Я видел, как меняются лица собравшихся – Марины, Вениамина, Веры, Ариши, Андрея, – и понимал, что их всех, как меня, и впрямь обвели вокруг пальца. Никто из них не знал и не ведал, что покойник ложный, а смерть – инсценировка. Тем интереснее было наблюдать за их реакцией – я, догадавшийся чуть скорее остальных, каюсь, находил в этом определенное удовольствие. Можно сто раз винить Эльвиру в изощренном коварстве, но она точно все рассчитала: любопытство и желание подглядеть в замочную скважину – базовое свойство человека, которое кино, а особенно телевидение, прекраснейшим образом эксплуатирует.
Оживший Геннадий поднялся на ноги. Вид у него, надо признать, был довольно виноватый.
Лицо Марины в минуту изменилось от недоумения до потрясения, а затем и гнева. Она сделала пару шагов по направлению к бывшему покойному и залепила ему мощную оплеуху – у него голова чуть не оторвалась.
Ариша, в свою очередь, уселась на стул, закрыла лицо руками, пробормотала: «Господи боже ты мой», – и облегченно заплакала.
Вениамин проорал, адресуясь к брату: «Черт, какой же ты все-таки идиот! Как я тебя ненавижу!» Я видел, что он тоже готов засветить Геннадию в пятак, но Марина счастливо опередила его – два раза лупить шута было перебором, и поэтому он только трахнул кулаком о собственную ладонь и отошел в сторону.

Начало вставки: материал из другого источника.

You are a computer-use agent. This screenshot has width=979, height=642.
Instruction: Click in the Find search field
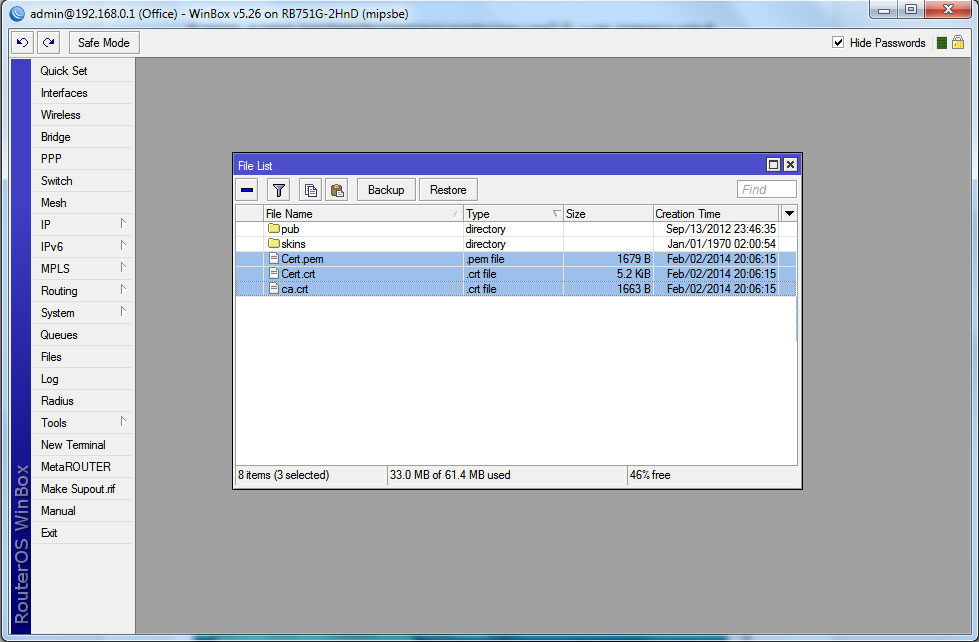click(x=767, y=190)
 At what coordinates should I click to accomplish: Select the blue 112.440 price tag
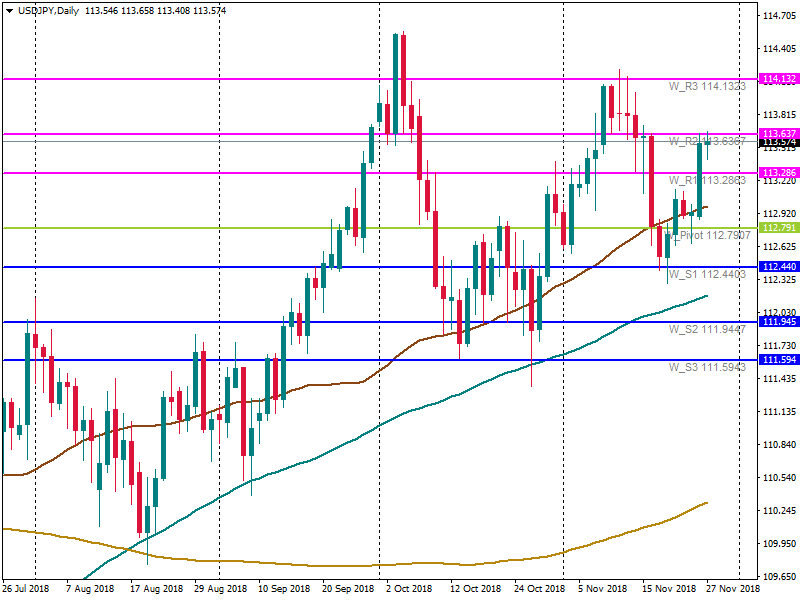(x=778, y=267)
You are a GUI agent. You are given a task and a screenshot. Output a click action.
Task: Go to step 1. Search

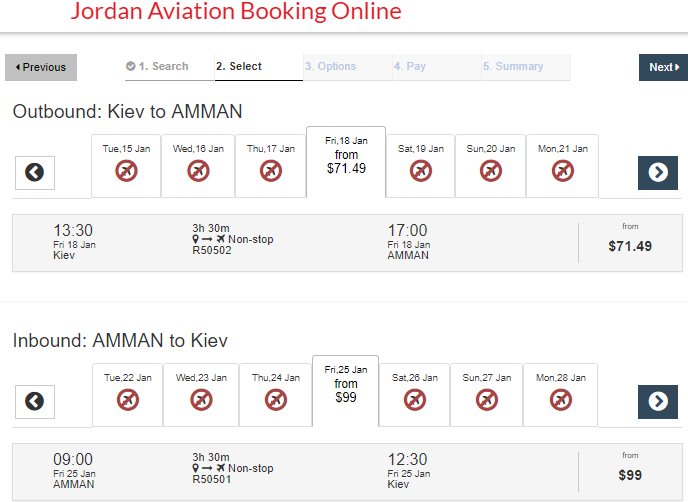point(158,67)
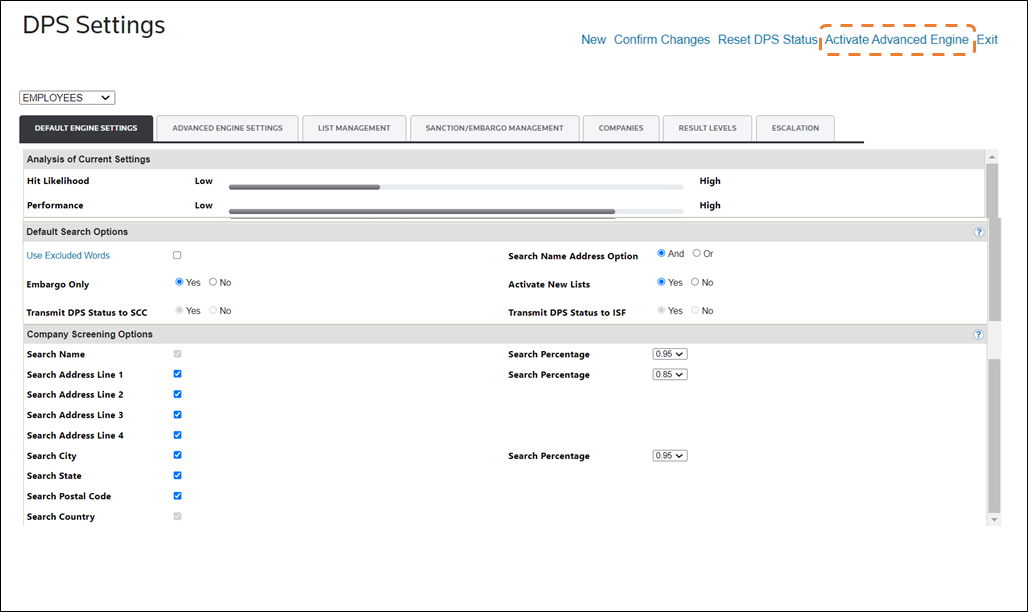Open the List Management tab
Image resolution: width=1028 pixels, height=612 pixels.
354,128
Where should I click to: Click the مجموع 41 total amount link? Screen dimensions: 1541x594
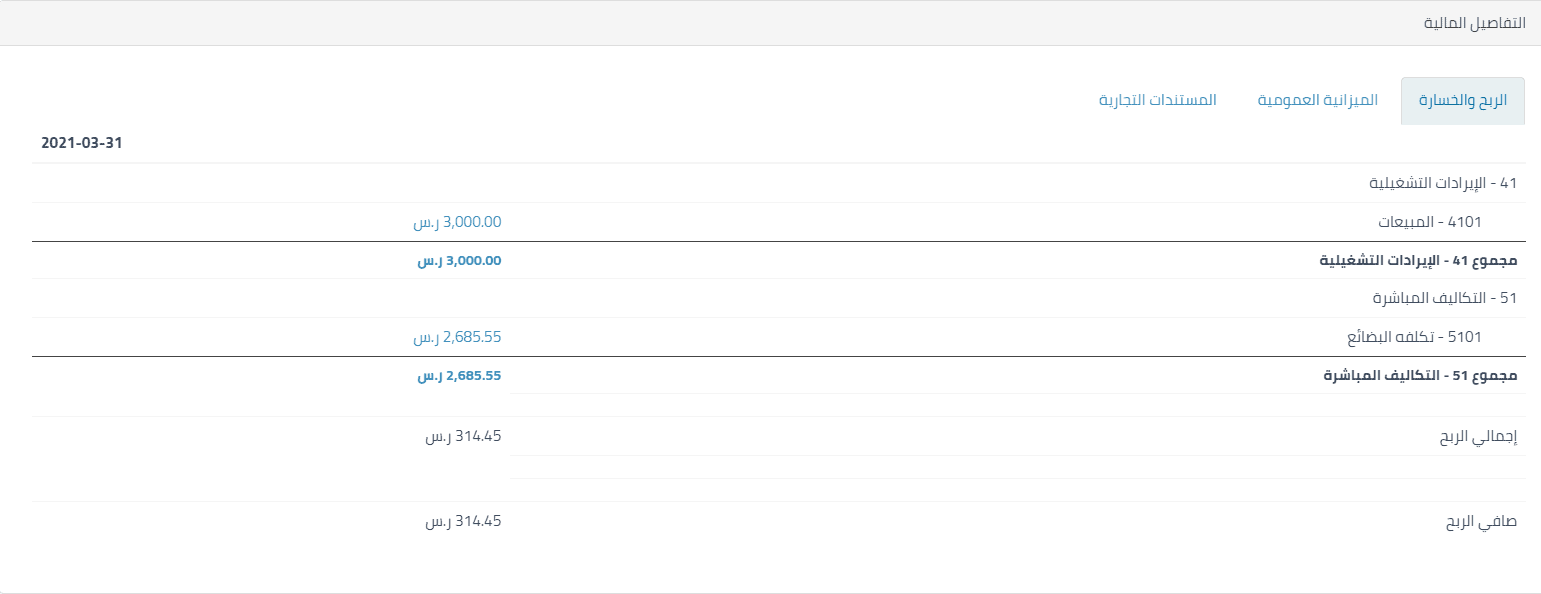[459, 261]
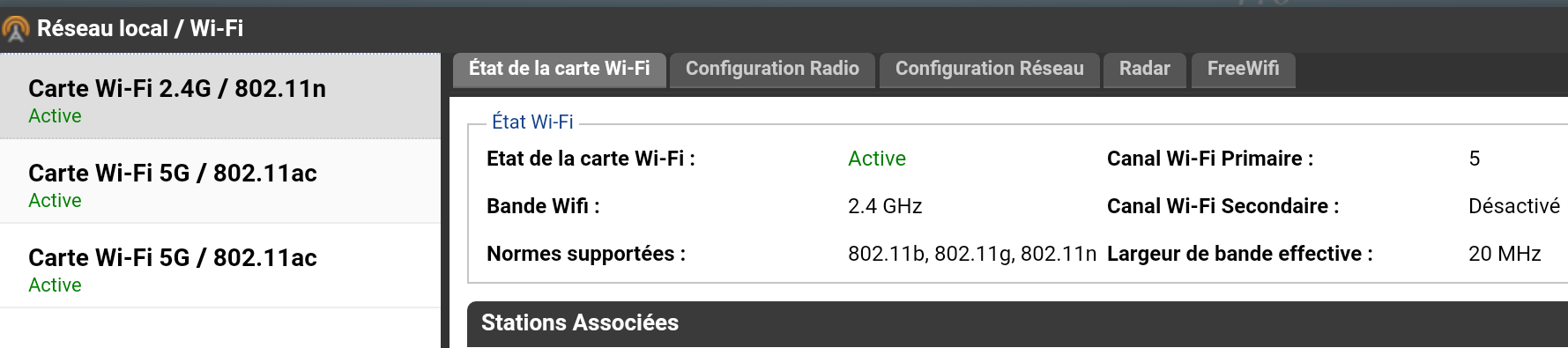This screenshot has height=348, width=1568.
Task: Click the 20 MHz bandwidth value
Action: (x=1505, y=254)
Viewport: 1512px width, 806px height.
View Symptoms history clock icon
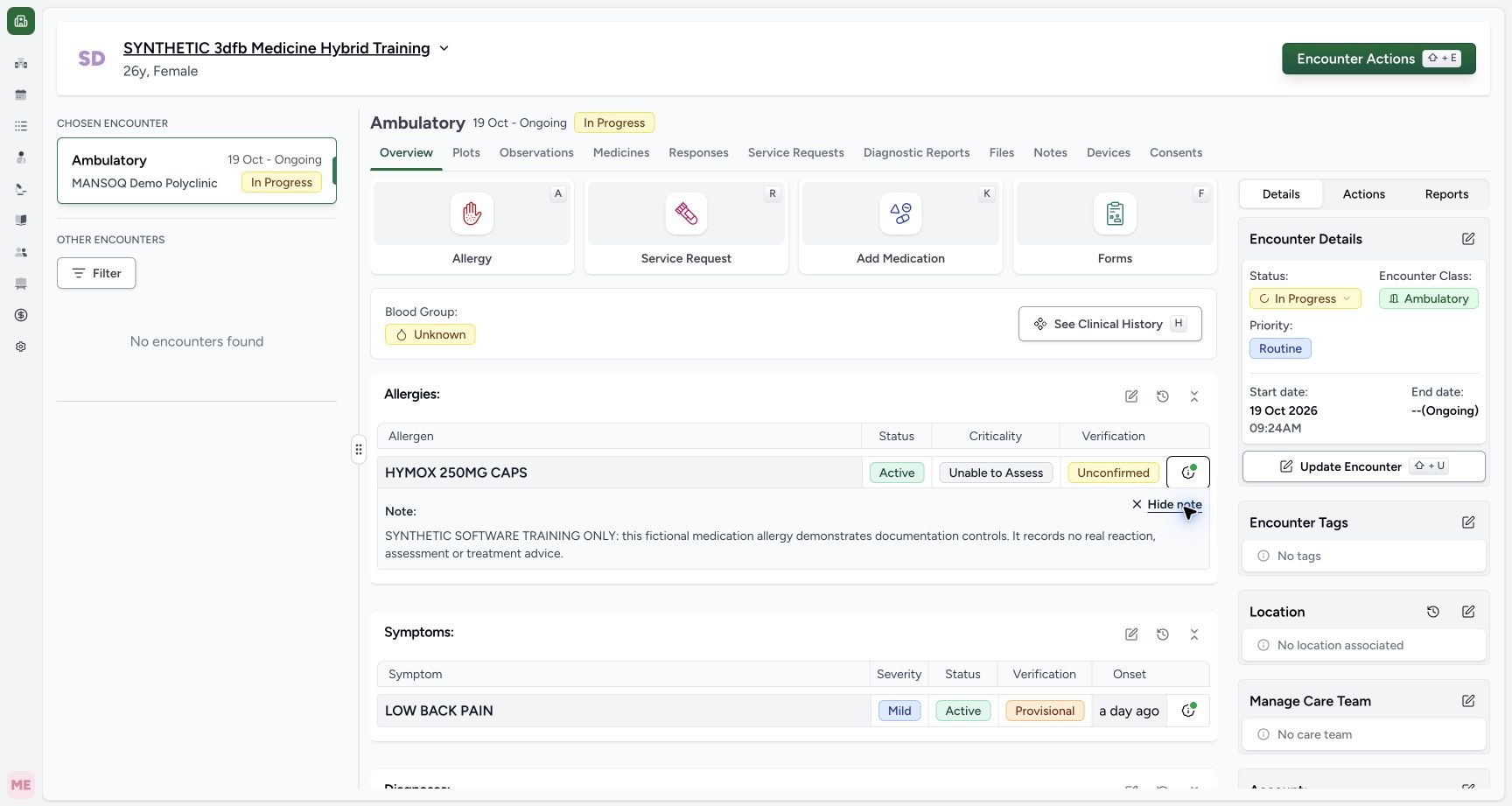(x=1163, y=634)
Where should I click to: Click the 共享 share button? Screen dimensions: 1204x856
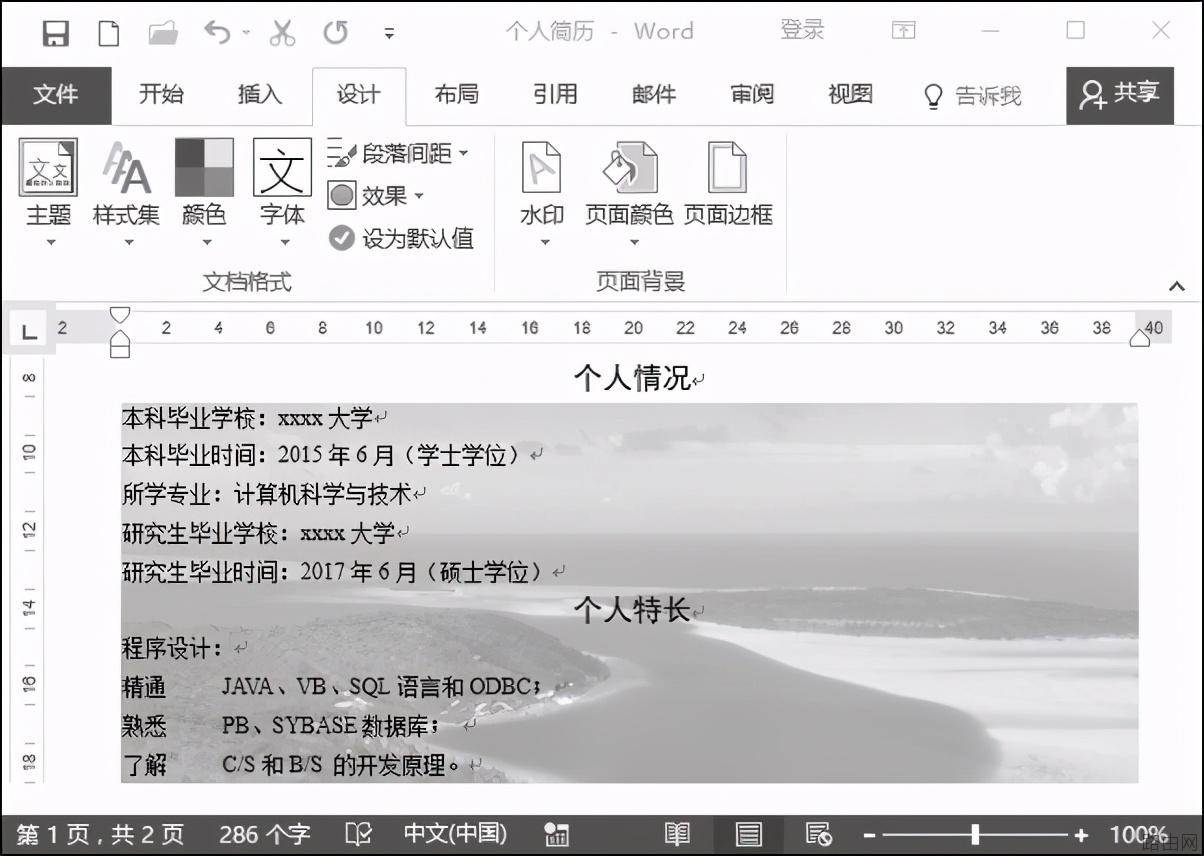click(x=1120, y=95)
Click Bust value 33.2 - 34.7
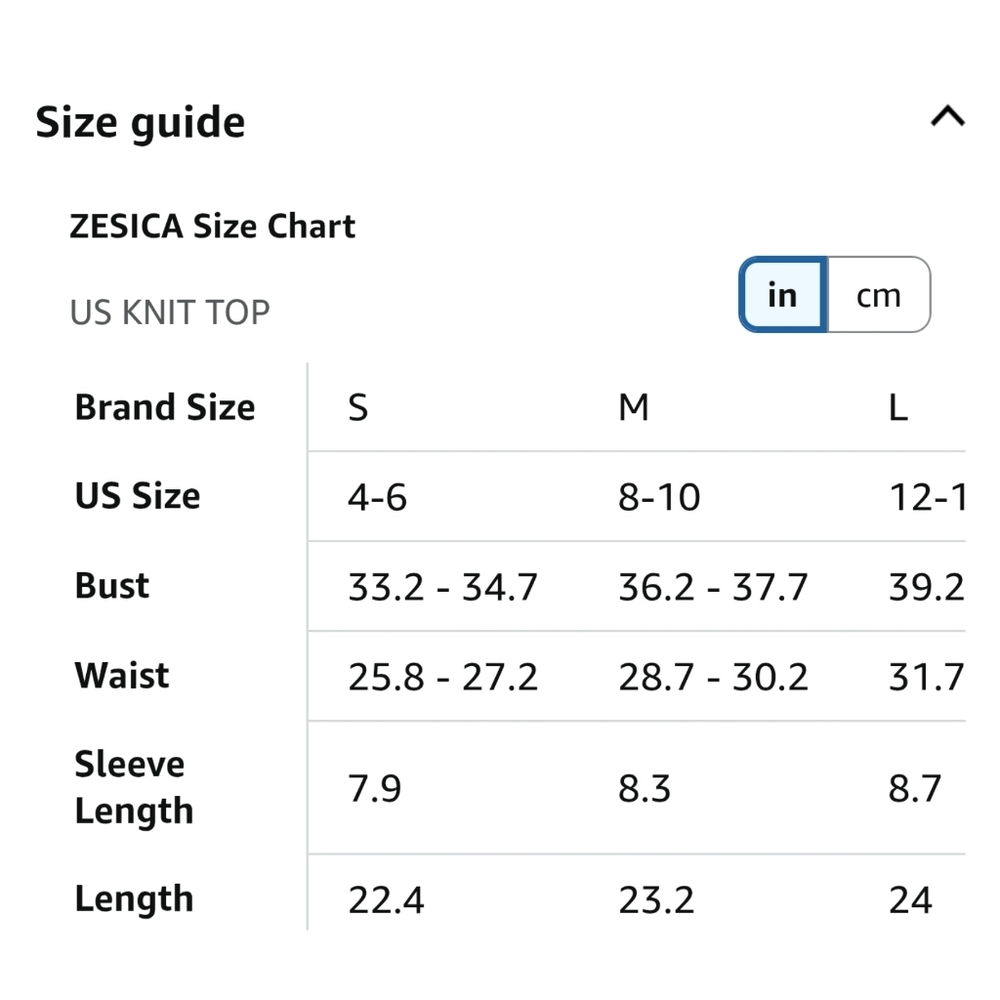1000x1000 pixels. 443,587
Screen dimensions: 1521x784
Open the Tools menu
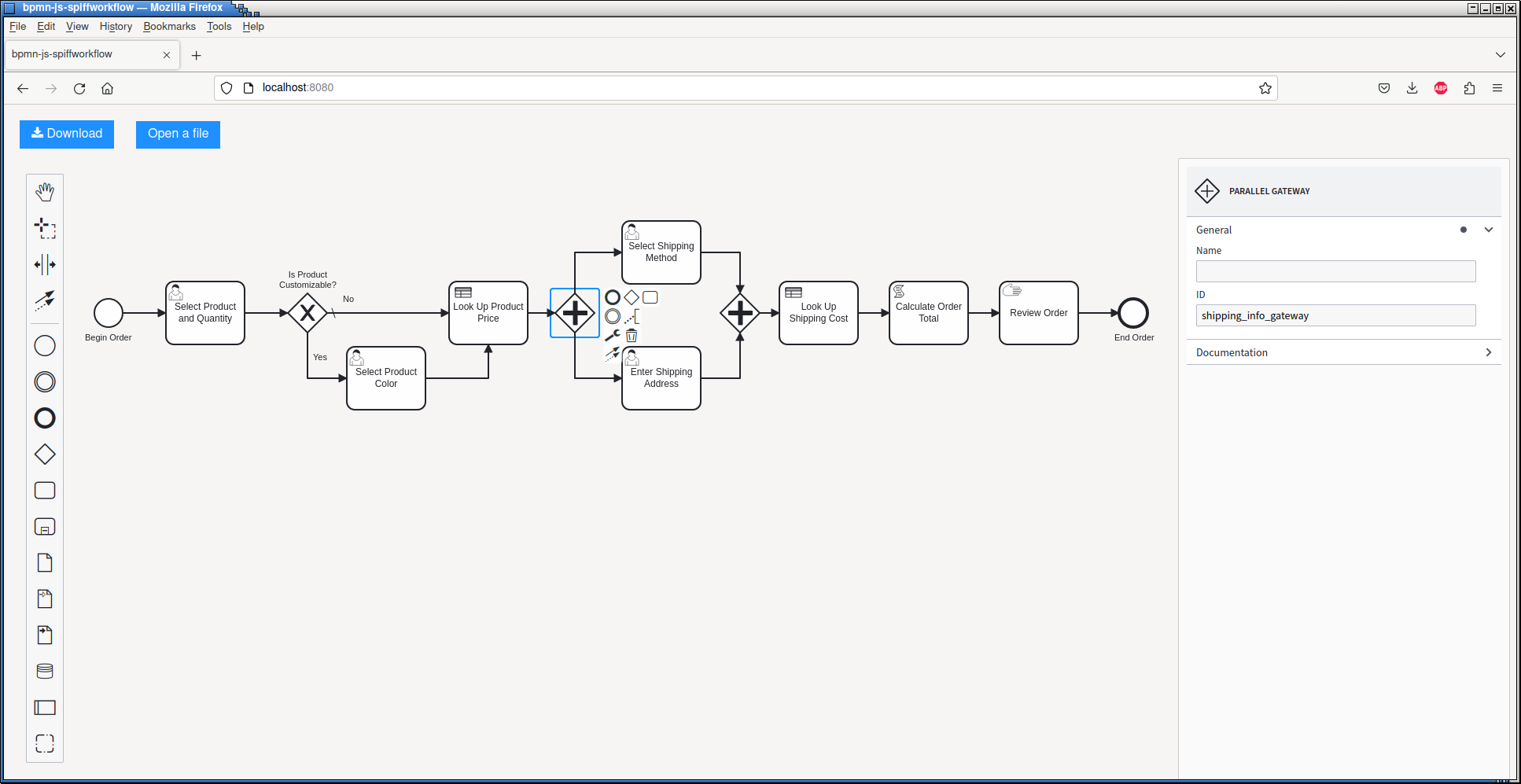click(219, 26)
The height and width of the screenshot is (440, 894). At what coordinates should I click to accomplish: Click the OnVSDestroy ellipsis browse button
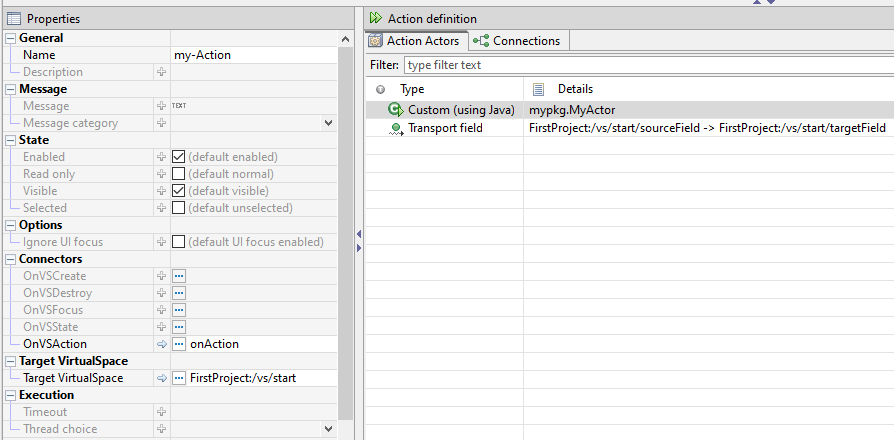[x=179, y=293]
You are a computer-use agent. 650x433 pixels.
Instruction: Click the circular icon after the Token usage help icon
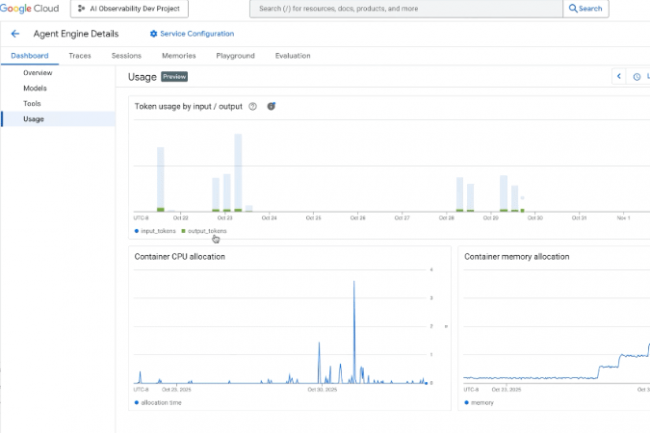(271, 106)
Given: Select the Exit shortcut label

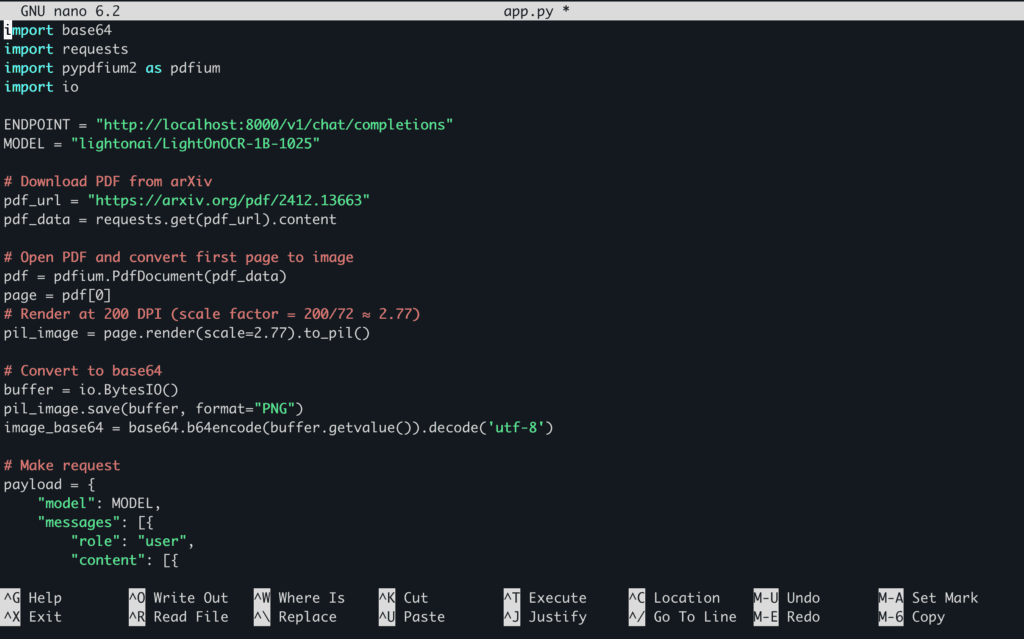Looking at the screenshot, I should 44,617.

Юноша Андрей разразился длиннейшей и витиеватой матерной тирадой, поминая отчима, его и свою мать, а также присных до пятого колена.
Вера вздохнула: «Боже мой, какие вы все идиоты. Одно слово, артисты».
Вид Кати, вслед за мной вернувшейся со двора, был виноватый – но непонятно с чего: то ли передо мною – за то, что обманула, то ли перед Эльвирой – оттого, что я довольно быстро сорвал им игру. И только Эльвира сохраняла спокойствие – возможно, лишь наружное. Она громко хлопнула в ладоши и провозгласила: «Съемка окончена. Всем спасибо, все свободны!»
Тут воскресший Лазарь вдруг опустился на колени и проговорил: «Простите меня, пожалуйста, все», – и поклонился до земли, уткнувшись лбом в пол. Я бы, может, и извинил его, на него я зла не держал, он мне был никто, и я его не оплакивал – да только не уверен был: отпущение грехов, о коем он молит, – чистая монета или снова игра?
– Вставай, шут гороховый! – зло проговорила Марина, но я заметил, что в глубине души она, пожалуй, восхищается актерскими и йогическими талантами невенчанного супруга, которому удалось провести и ее, и всех прочих на мякине.
Эльвира выглядела довольной.
– Теперь нам надо, – проговорила она, – урегулировать кое-какие юридические формальности. Начнем с вас, Павел. Вы прекрасно держались.
Она достала из своей объемистой сумки отпечатанную на принтере бумагу официального вида и протянула ее мне. То был договор между мною, Павлом Синичкиным, и продюсерской компанией «Эльвира-плюс»: за исполнение роли в документальном шоу «Кухонное следствие» и последующее отчуждение в пользу компании прав на использование моего изображения мне полагался гонорар в размере 6000 (шести тысяч) рублей. Подготовились, значит, заранее и фамилию мою вписали.
– Да вы смеетесь, что ли? – Я вернул документ продюсерше.
– Идемте, – она решительно взяла меня под руку и вывела во двор, где не было никаких видеокамер.
– Вас что, не устраивает сумма? – начала она. – Нормальный гонорар для начинающего актера. Сто долларов за съемочный день.
– Я не актер, и я не хотел сниматься. И не хочу.
– Хорошо, пусть будет триста долларов.
– Вы меня не поняли. Я не желаю освещать своим присутствием это ваше «шоу», построенное на лжи и обмане.
– Пятьсот баксов, но это потолок.
– До свидания.
– Послушайте, Павел! Я, конечно, не видела отснятый материал и могу судить только по своим впечатлениям на площадке, но, поверьте мне, у нас получилось прекрасное шоу. У него будет отличный рейтинг, и его мало того что будут смотреть – о нем начнут говорить, а это гораздо более значимое достижение. Вы в одночасье станете знаменитым, популярным. Это и вашему бизнесу очень поспособствует – вы даже не представляете, насколько сильно. И потом: это только начало. Я и впрямь готова делать постоянное шоу с вами. Я сделаю вас звездой!